Once biochemical hyperthyroidism is confirmed, identifying the cause guides treatment selection. Thyroid antibody testing (TSH receptor antibodies, or TRAb) helps diagnose Graves’ disease. A radioactive iodine uptake scan differentiates between Graves’ disease (diffusely elevated uptake), toxic nodular goiter (focal uptake in nodules), and thyroiditis (suppressed uptake, since an inflamed gland cannot trap iodine normally). Thyroid ultrasound may also be used to assess gland size and nodule characteristics.

Treatment options for hyperthyroidism include antithyroid medications (methimazole or propylthiouracil), radioactive iodine ablation (which destroys overactive thyroid tissue), and surgical thyroidectomy. Each has a distinct risk-benefit profile depending on the cause of hyperthyroidism, the patient’s age, pregnancy status, and other medical conditions. Beta-blockers are frequently used in the short term to control cardiovascular symptoms (palpitations, tremor, anxiety) while definitive treatment takes effect. The choice of definitive therapy should be made collaboratively between patient and endocrinologist.

Beyond medical treatment, lifestyle modifications can meaningfully support recovery and quality of life during the hyperthyroid period. Calcium and vitamin D supplementation is particularly important: hyperthyroidism accelerates bone turnover and reduces bone density, increasing fracture risk — a concern especially relevant for postmenopausal women who already face age-related bone loss. A DEXA scan to assess bone density is often recommended for patients with prolonged hyperthyroidism or after definitive treatment.

Stress reduction and sleep hygiene are not minor lifestyle suggestions — they are genuine clinical priorities in hyperthyroidism management. Chronic stress activates the sympathetic nervous system in ways that compound the sympathetic overdrive of hyperthyroidism. Mindfulness meditation, gentle yoga, diaphragmatic breathing exercises, and consistent sleep schedules have all demonstrated measurable effects on thyroid-related symptom burden in small clinical studies.

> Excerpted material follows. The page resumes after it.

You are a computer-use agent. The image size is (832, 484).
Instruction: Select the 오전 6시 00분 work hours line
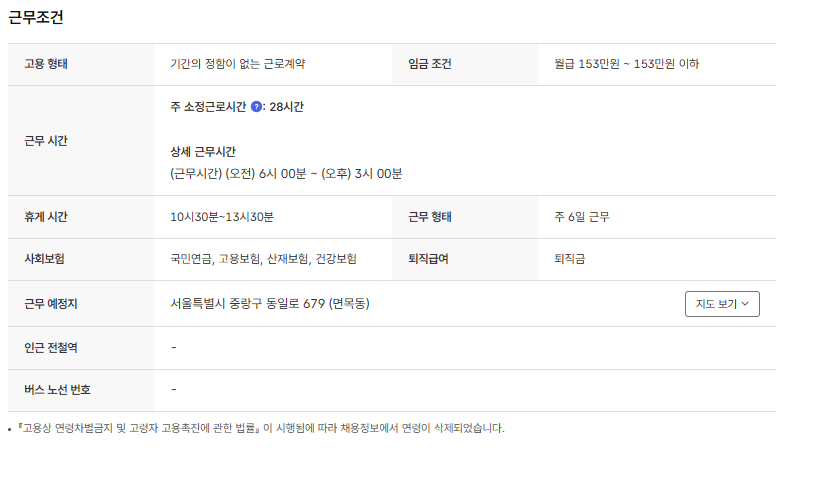click(286, 173)
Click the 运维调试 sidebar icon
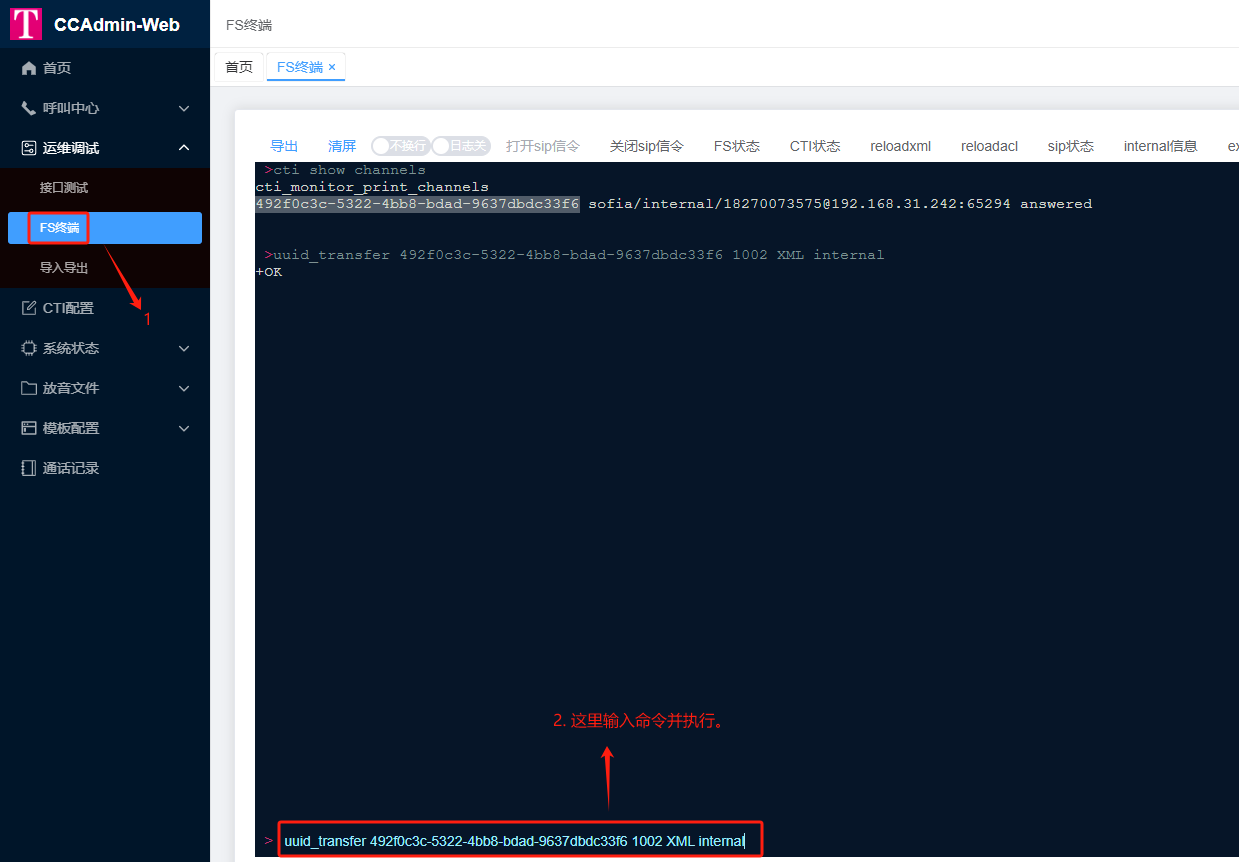 (x=29, y=148)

Patients who are ultimately treated with radioactive iodine or thyroidectomy will typically develop hypothyroidism (underactive thyroid) afterward, requiring lifelong thyroid hormone replacement with levothyroxine. This is not a treatment failure — it is the expected and intended outcome for most definitive therapies. With proper dosing and regular TSH monitoring, most patients on levothyroxine live entirely normal lives with no ongoing thyroid symptoms.

The threshold for seeking medical evaluation should be low — not because hyperthyroidism is always dangerous, but because it is so treatable when caught appropriately and so harmful to multiple organ systems when left unaddressed. A simple TSH blood test can confirm or rule out thyroid dysfunction in a single morning blood draw, and the cost of doing nothing — prolonged cardiovascular strain, bone loss, muscle wasting, sleep deprivation, and cognitive impairment — is far higher than the cost of testing.

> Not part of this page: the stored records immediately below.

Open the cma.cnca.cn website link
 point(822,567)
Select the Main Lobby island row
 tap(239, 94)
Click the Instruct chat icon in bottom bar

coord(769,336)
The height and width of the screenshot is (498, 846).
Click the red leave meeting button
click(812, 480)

Seek urgent or emergency care if you experience: a heart rate above 150 beats per minute, chest pain, severe shortness of breath, confusion, fever, or profuse sweating alongside extreme agitation. These can be signs of thyroid storm — a rare but life-threatening medical emergency in which thyroid hormone levels surge precipitously, overwhelming the cardiovascular and nervous systems. Thyroid storm requires immediate hospitalization and intensive medical management.

For everyone else: make the call, request the test, and trust the information your body is giving you. Thyroid disorders are among the most manageable of chronic conditions when diagnosed and treated properly — and recognizing the symptoms is the essential first step.